» Collected data entries
==============================
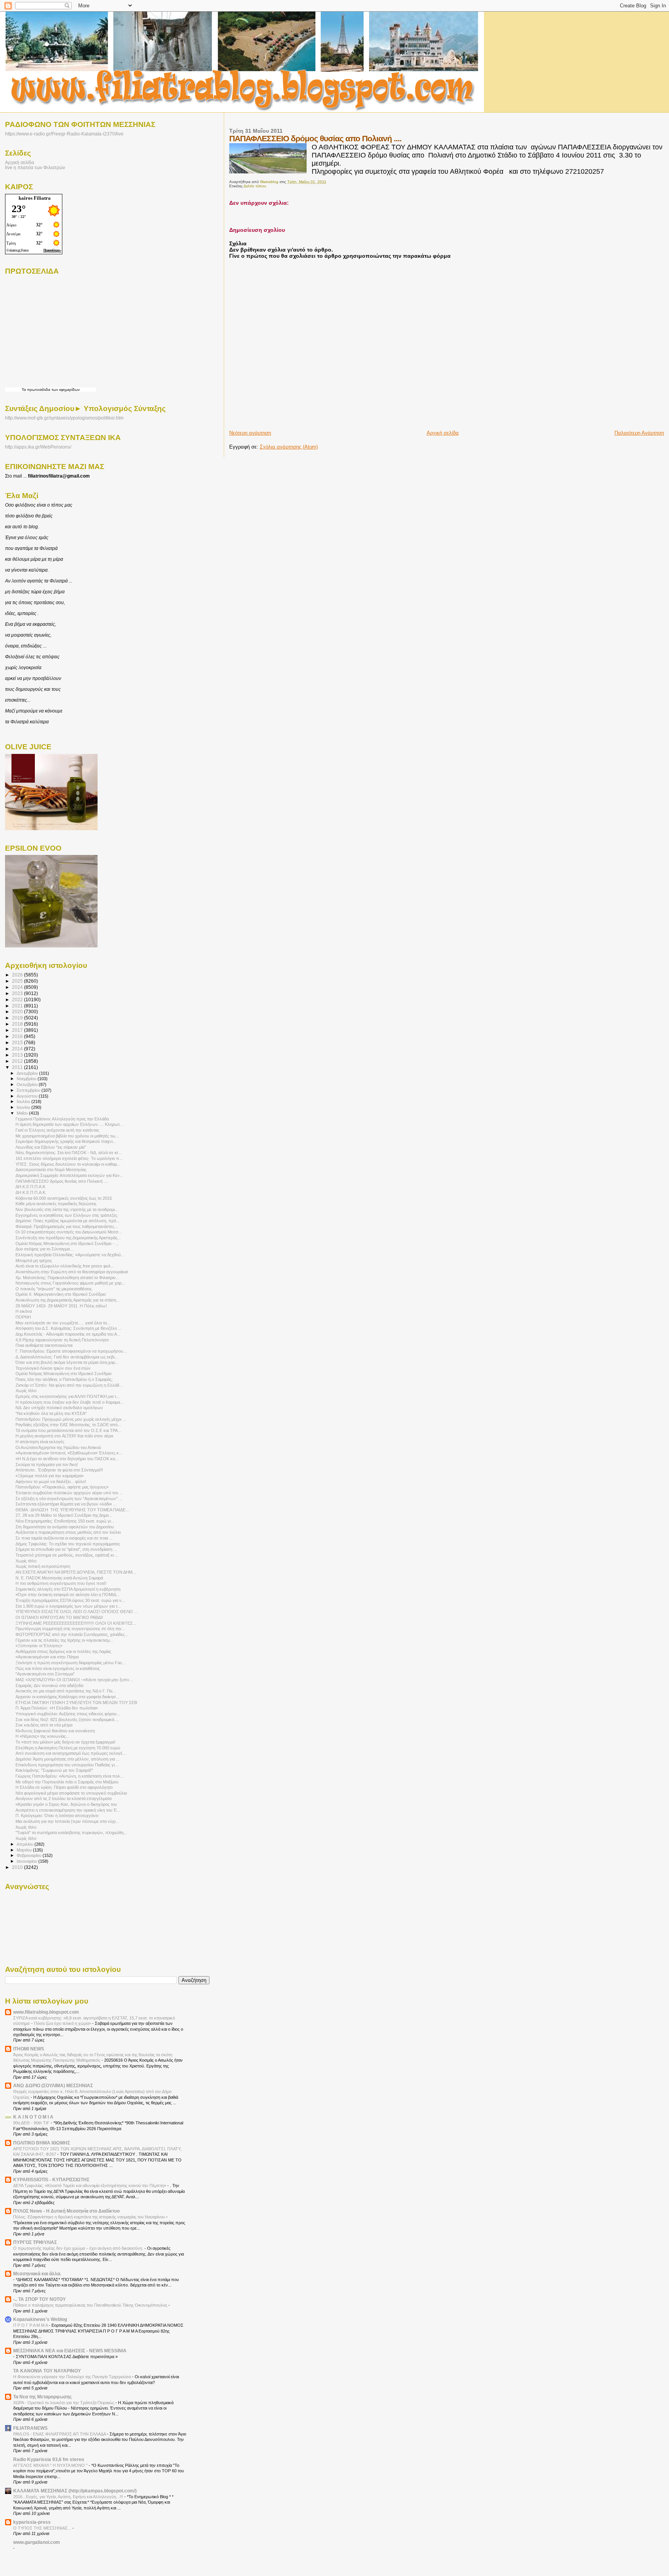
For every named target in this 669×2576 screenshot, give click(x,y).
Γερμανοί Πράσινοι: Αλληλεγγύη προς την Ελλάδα (62, 1119)
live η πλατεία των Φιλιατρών (35, 167)
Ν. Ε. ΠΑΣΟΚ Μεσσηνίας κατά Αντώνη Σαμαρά (59, 1578)
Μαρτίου (25, 1850)
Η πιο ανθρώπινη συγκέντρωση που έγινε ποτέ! (60, 1583)
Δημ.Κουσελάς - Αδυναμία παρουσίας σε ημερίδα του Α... (67, 1334)
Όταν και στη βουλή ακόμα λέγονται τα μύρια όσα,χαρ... (66, 1362)
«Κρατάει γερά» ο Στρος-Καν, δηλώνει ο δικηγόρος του (66, 1804)
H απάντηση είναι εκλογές (39, 1441)
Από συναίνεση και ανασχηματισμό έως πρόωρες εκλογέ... (70, 1753)
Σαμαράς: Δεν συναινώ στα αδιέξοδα (49, 1685)
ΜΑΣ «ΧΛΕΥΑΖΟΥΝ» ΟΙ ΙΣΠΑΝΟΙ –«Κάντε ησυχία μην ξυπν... (74, 1679)
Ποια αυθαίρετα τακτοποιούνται (43, 1345)
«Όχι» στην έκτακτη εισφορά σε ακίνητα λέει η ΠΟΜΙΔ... (67, 1594)
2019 (18, 1017)
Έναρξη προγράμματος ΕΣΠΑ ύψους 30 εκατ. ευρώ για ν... (70, 1600)
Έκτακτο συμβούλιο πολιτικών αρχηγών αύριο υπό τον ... (69, 1492)
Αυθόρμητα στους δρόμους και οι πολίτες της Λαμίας (63, 1651)
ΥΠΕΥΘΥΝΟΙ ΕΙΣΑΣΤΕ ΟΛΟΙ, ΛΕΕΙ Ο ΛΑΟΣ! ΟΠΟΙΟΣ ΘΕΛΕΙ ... (76, 1611)
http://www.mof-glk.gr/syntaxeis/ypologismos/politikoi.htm (64, 418)
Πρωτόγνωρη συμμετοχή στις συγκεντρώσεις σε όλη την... (70, 1628)
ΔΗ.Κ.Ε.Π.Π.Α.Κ (30, 1186)
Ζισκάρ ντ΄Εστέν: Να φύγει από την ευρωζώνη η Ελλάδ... (69, 1385)
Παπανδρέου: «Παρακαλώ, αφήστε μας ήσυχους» (61, 1487)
==============================
» Required work
Could you return exactly the lines above from the line with "Η πιο ανθρώπινη" to the line with "2019 (18, 1017)", both included, and nothing else?

» Answer space
Η πιο ανθρώπινη συγκέντρωση που έγινε ποτέ! (60, 1583)
Δημ.Κουσελάς - Αδυναμία παρουσίας σε ημερίδα του Α... (67, 1334)
Όταν και στη βουλή ακόμα λέγονται τα μύρια όσα,χαρ... (66, 1362)
«Κρατάει γερά» ο Στρος-Καν, δηλώνει ο δικηγόρος του (66, 1804)
H απάντηση είναι εκλογές (39, 1441)
Από συναίνεση και ανασχηματισμό έως πρόωρες εκλογέ... (70, 1753)
Σαμαράς: Δεν συναινώ στα αδιέξοδα (49, 1685)
ΜΑΣ «ΧΛΕΥΑΖΟΥΝ» ΟΙ ΙΣΠΑΝΟΙ –«Κάντε ησυχία μην ξυπν... (74, 1679)
Ποια αυθαίρετα τακτοποιούνται (43, 1345)
«Όχι» στην έκτακτη εισφορά σε ακίνητα λέει η ΠΟΜΙΔ... (67, 1594)
2019 (18, 1017)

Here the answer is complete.